Edictum core is MIT. Edictum Control Plane is FSL-1.1-ALv2 (source-available, converts to Apache 2.0). No per-agent fees, no usage limits, no vendor lock-in.

AI Assistance

Right page if: you need to understand the licensing terms for Edictum's core library and control plane before procurement or integration. Wrong page if: you need technical details about what each product does -- see https://docs.edictum.ai/docs/core-vs-control-plane. Gotcha: core library (MIT) has no copyleft obligations. Control Plane (FSL-1.1-ALv2) is source-available with a non-compete clause -- you can use, modify, and self-host freely, but cannot offer a competing product. The license converts to Apache 2.0 after two years.

Core Library — MIT

pip install edictum

The core library is MIT licensed. Use it in commercial, proprietary, or open-source projects without restriction. No copyleft obligations, no attribution requirements beyond the license file.

  • Free, no usage limits
  • No per-agent fees
  • No telemetry or phone-home
  • Zero runtime dependencies

Optional Server Surface — FSL-1.1-ALv2

Self-hosted operations surface. The Functional Source License (FSL-1.1-ALv2) applies to the server code.

  • Free to self-host, modify, and use for any purpose except building a competing product
  • No per-agent fees, no usage limits
  • Source is fully available — read, audit, and modify the code
  • Converts to Apache 2.0 after two years from each release date — at that point, all restrictions are removed
  • No copyleft obligations — you do not have to release your modifications

What counts as a competing use? Offering the control plane (or a substantially similar product) as a commercial service to others. Using it internally, for consulting, or in connection with services you provide to your own customers is explicitly permitted.

Enterprise License

For organizations that need a commercial license without the non-compete clause, dedicated deployment support, SSO/SAML, or SLA-backed support:

Contact hello@edictum.ai.

No Vendor Lock-in

  • Rulesets are YAML files you own and version in your repo
  • The core library works fully standalone — no server dependency
  • The optional server surface is self-hosted — your data stays on your infrastructure
  • All audit events are yours — export via OTel, file sinks, or the API
  • Switch from control-plane-managed to local rulesets at any time

FAQ

Can I use the core library in a proprietary product? Yes. MIT imposes no restrictions on commercial use.

Do I need to open-source my agent code if I use the optional server surface? No. The FSL has no copyleft clause. Your agent code uses the core library (MIT) and connects to the control plane via API. Neither license requires source disclosure.

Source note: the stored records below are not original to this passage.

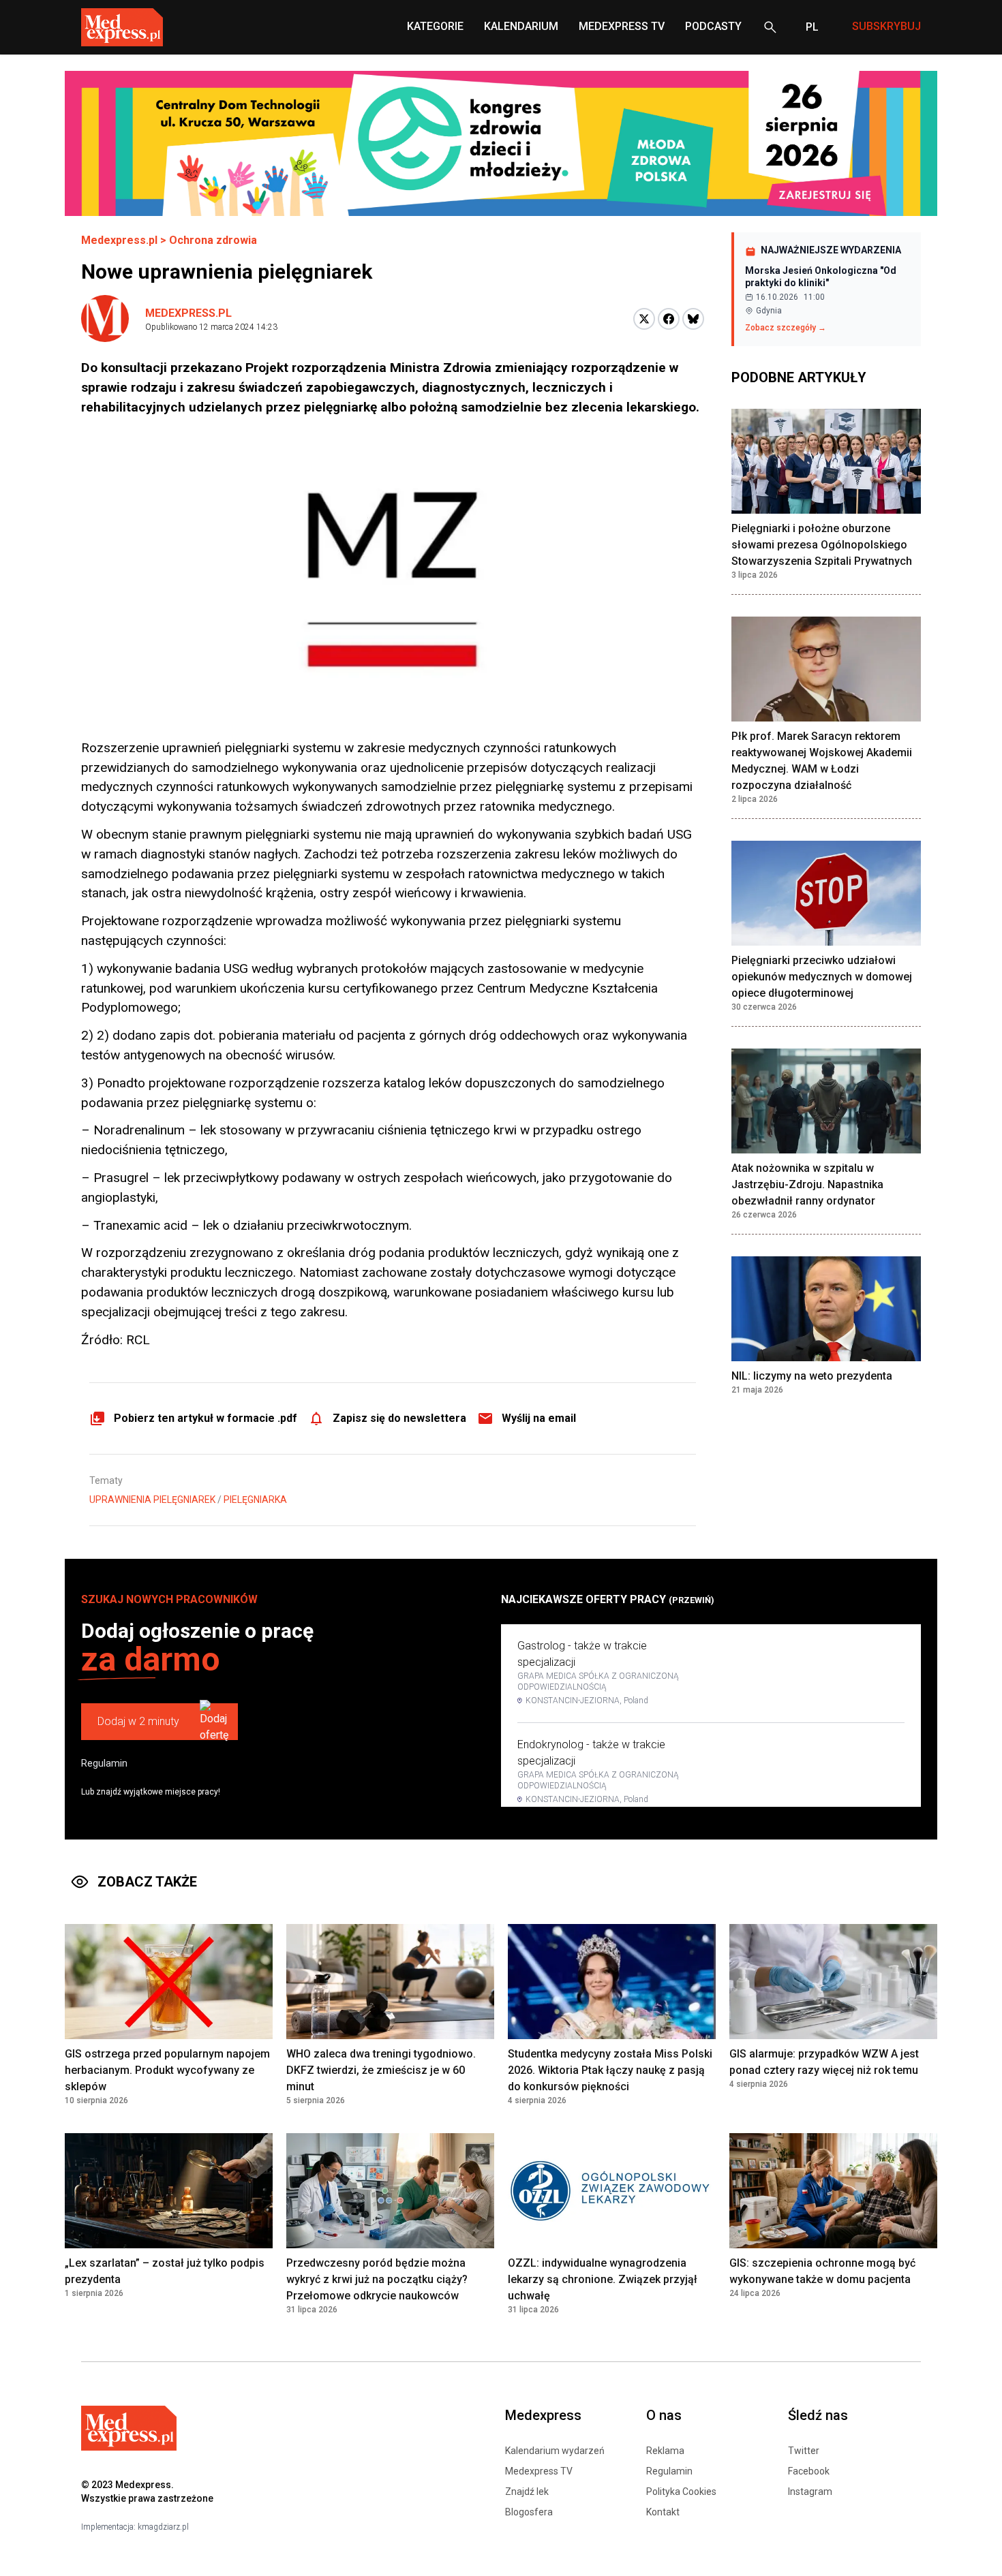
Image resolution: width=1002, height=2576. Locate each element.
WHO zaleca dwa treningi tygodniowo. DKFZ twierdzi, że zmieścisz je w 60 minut (381, 2070)
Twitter (803, 2450)
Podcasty (713, 26)
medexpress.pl (188, 313)
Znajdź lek (527, 2491)
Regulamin (104, 1763)
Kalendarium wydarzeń (555, 2450)
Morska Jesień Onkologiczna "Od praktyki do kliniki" (820, 276)
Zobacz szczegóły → (785, 327)
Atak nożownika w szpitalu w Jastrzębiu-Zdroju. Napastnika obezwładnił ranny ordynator (807, 1184)
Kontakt (663, 2512)
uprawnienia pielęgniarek (152, 1499)
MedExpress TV (622, 26)
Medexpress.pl (119, 240)
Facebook (809, 2471)
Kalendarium (521, 26)
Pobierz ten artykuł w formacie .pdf (205, 1418)
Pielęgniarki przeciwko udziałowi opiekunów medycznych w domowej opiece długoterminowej (821, 976)
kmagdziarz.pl (163, 2527)
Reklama (665, 2450)
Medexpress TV (539, 2471)
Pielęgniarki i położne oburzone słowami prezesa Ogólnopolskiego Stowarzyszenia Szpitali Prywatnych (821, 545)
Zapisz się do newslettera (399, 1418)
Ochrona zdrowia (213, 240)
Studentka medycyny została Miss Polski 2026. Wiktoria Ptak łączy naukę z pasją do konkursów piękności (610, 2070)
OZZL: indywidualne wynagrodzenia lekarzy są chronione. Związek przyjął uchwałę (602, 2279)
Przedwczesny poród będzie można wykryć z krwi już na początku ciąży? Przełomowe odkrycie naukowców (377, 2279)
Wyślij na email (539, 1418)
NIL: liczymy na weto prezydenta (811, 1375)
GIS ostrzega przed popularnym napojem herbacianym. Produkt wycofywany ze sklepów (167, 2070)
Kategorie (435, 26)
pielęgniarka (255, 1499)
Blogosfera (529, 2512)
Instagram (810, 2491)
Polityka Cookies (681, 2491)
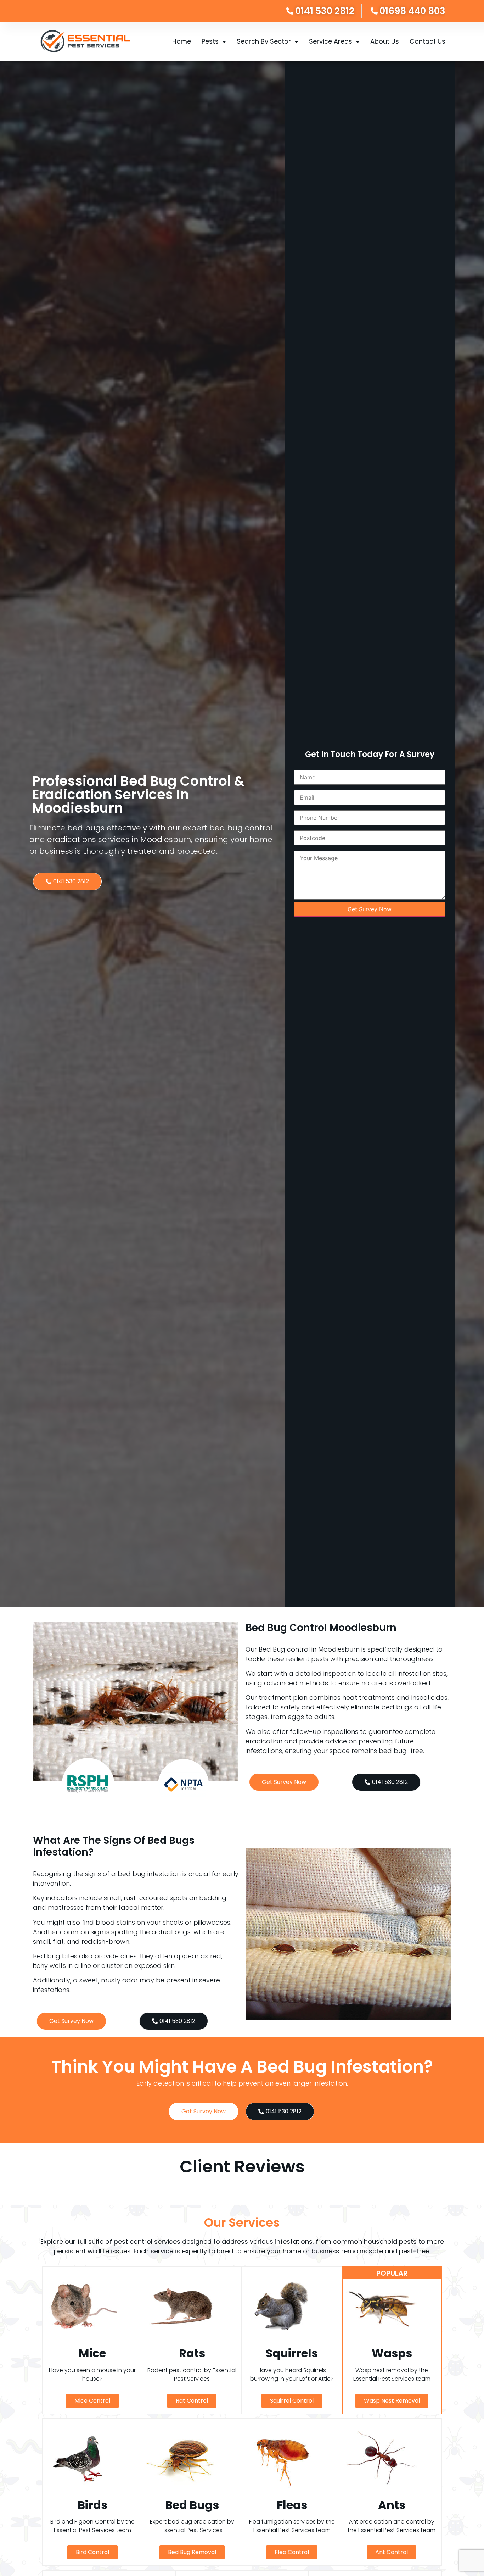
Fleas (292, 2505)
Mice (92, 2353)
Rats (192, 2353)
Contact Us (427, 41)
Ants (391, 2505)
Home (181, 41)
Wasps (392, 2353)
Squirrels (292, 2353)
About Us (384, 41)
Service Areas (330, 41)
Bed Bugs (192, 2505)
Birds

What if I fork and modify the optional server surface? You can modify the optional server surface freely for any non-competing purpose. Unlike AGPL, the FSL does not require you to release your modifications. After two years, the Apache 2.0 conversion removes even the non-compete restriction.

Can I self-host the optional server surface for my company? Yes. Internal use is a permitted purpose regardless of company size.